The time to the first skeletal-related event or hypercalcemia, a secondary endpoint, was a median of 32.4 months in the denosumab group, compared with 25.1 months in the zoledronic acid. This also corresponded to a significant 18% reduction in risk, Dr. Stopeck said.

 

The proportion of patients experiencing one or more skeletal-related events was 32.9% in the denosumab arm vs 38.9% in the zoledronic acid group, corresponding to a 15.4% relative reduction with denosumab.

 

One hundred more skeletal-related events occurred during the additional four months of blinded treatment, bringing the total number of such events to 526 in the denosumab arm and 669 in the zoledronic acid arm.

 

This represents a 22% reduced risk of both first and subsequent skeletal-related events with denosumab, compared with zoledronic acid, and the event curves are continuing to separate over time, Dr. Stopeck said.

 

Adverse Effects

"There were no new safety signals with the continued follow-up," she said.

 

Serious adverse events occurred in about half of patients in both groups.
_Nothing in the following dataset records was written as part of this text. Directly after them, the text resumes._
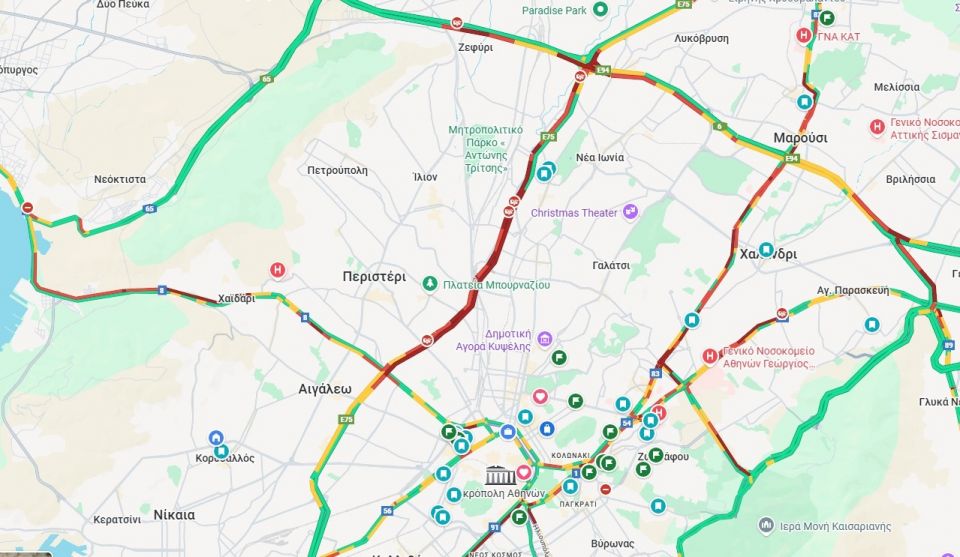Viewport: 960px width, 557px height.
Task: Select the Πλατεία Μπουρναζίου park icon
Action: (x=430, y=284)
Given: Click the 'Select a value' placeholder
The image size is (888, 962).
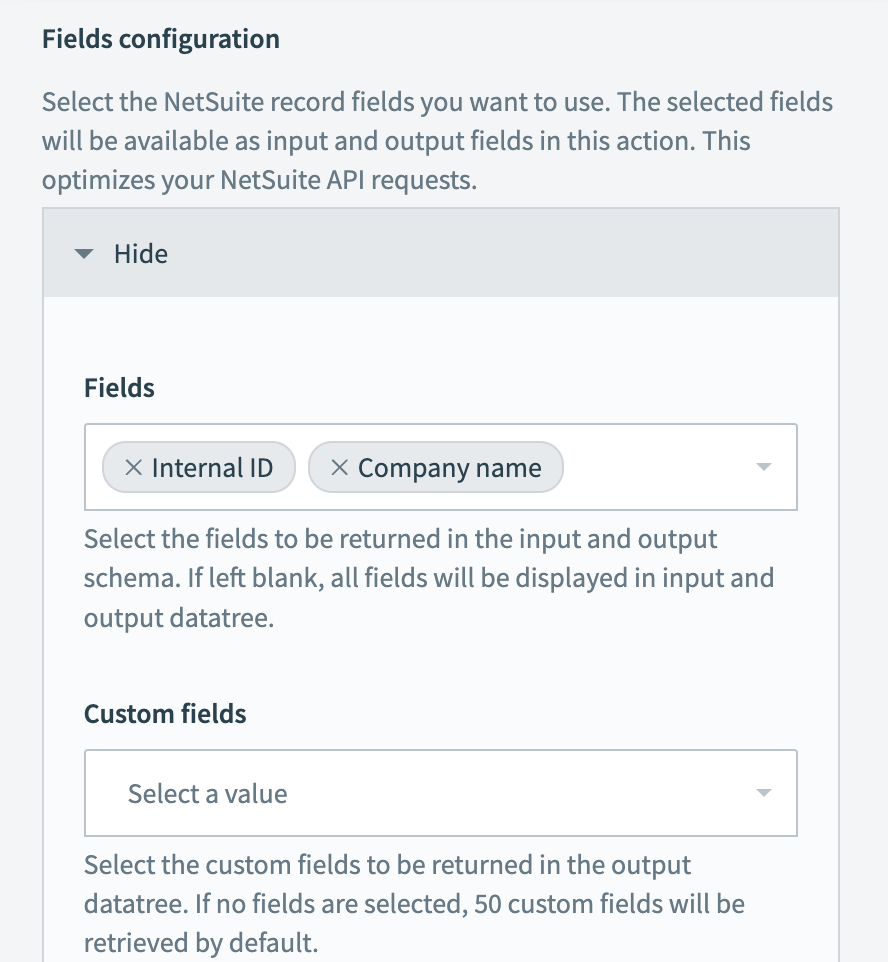Looking at the screenshot, I should pyautogui.click(x=207, y=794).
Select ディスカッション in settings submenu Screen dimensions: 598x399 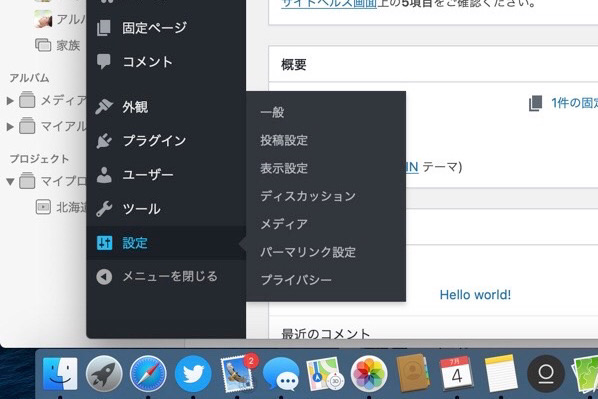click(x=308, y=196)

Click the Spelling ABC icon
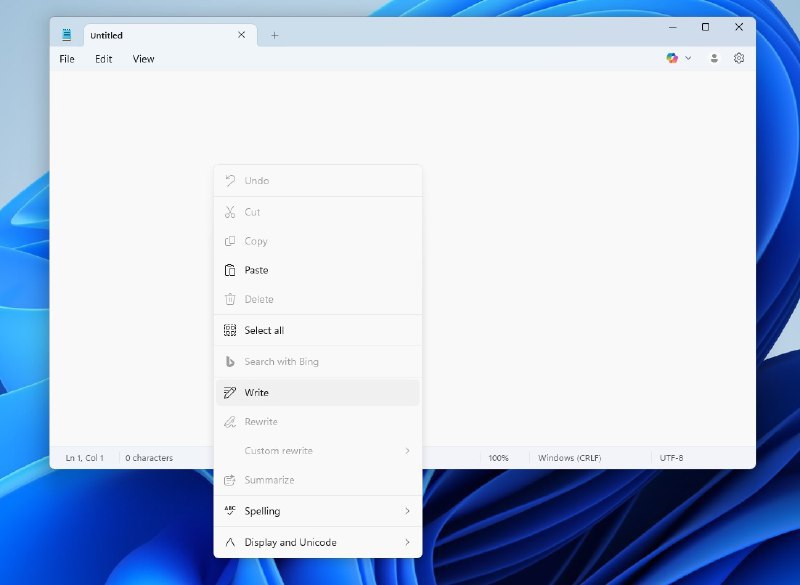point(229,511)

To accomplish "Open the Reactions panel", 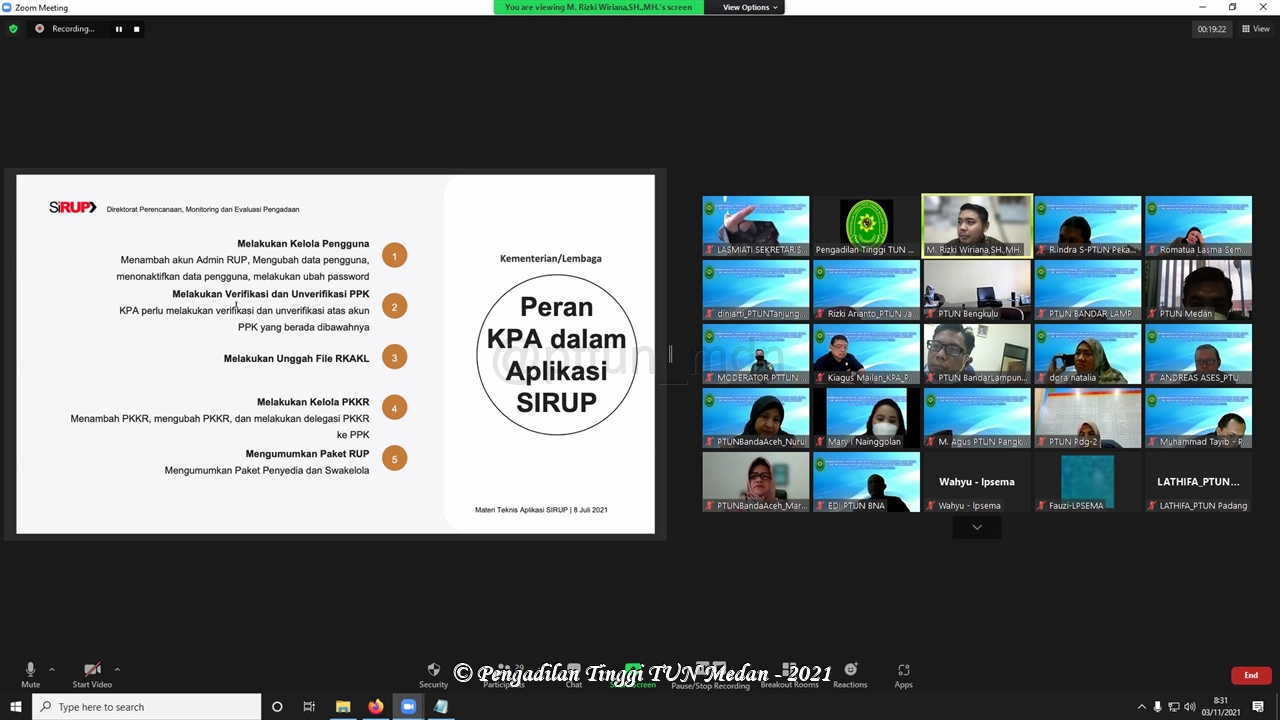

Importantly, denosumab was associated with a lower rate of renal toxicity-related events than zoledronic acid was: 5.4% vs 9.4%.

 

A total of 2.5% of patients on denosumab developed osteonecrosis of the jaw, compared with 1.8% on zoledronic acid, but the difference did not reach statistical significance.

 

Acute phase reactions involving bone pain and/or flulike symptoms were more common in the zoledronic acid group: 28.2% vs 10.7% for denosumab.

 

Hypocalcemia occurred in 6.1% of the denosumab group, compared with 3.7% on zoledronic acid.

 

Ease of Use

Denosumab offers a number of advantages in terms of ease of use, Dr. Stopeck said. It's given via a once-monthly subcutaneous injection, while zoledronic acid requires an intravenous infusion. And renal monitoring and dose adjustments are not required with denosumab, she said.

 

In the study, none of the patients treated with denosumab missed doses or had a dose reduced dzzue to toxicity, compared with about 15% of patients on zoledronic acid.

 

Phase III Study Starting

The next step: A Phase III study of denosumab as adjuvant treatment for women with early-stage breast cancer at high risk of recurrence. The trial, also funded by Amgen, has begun enrolling a planned 4,500 patients and is comparing the effect of denosumab compared with placebo on prolonging bone metastasis-free survival rates, with overall and disease-free survival rates as secondary endpoints.

 

"The idea is to see if we can actually prevent cancer from spreading at an earlier stage by manipulating the bone microenvironment. Preventing skeletal-related events is good, but we'd like to move earlier," Dr. Stopeck said.

 

The bone milieu may be a holding cell for circulating tumor cells, noted Minetta C. Liu, MD, Director of Translational Breast Cancer Research at Georgetown Lombardi Comprehensive Cancer Center.

 

One current theory holds that circulating tumor cells may hide or lie dormant in the bone marrow, until they at some point escape into the bloodstream, spread to other parts of the body, and cause metastases, she explained.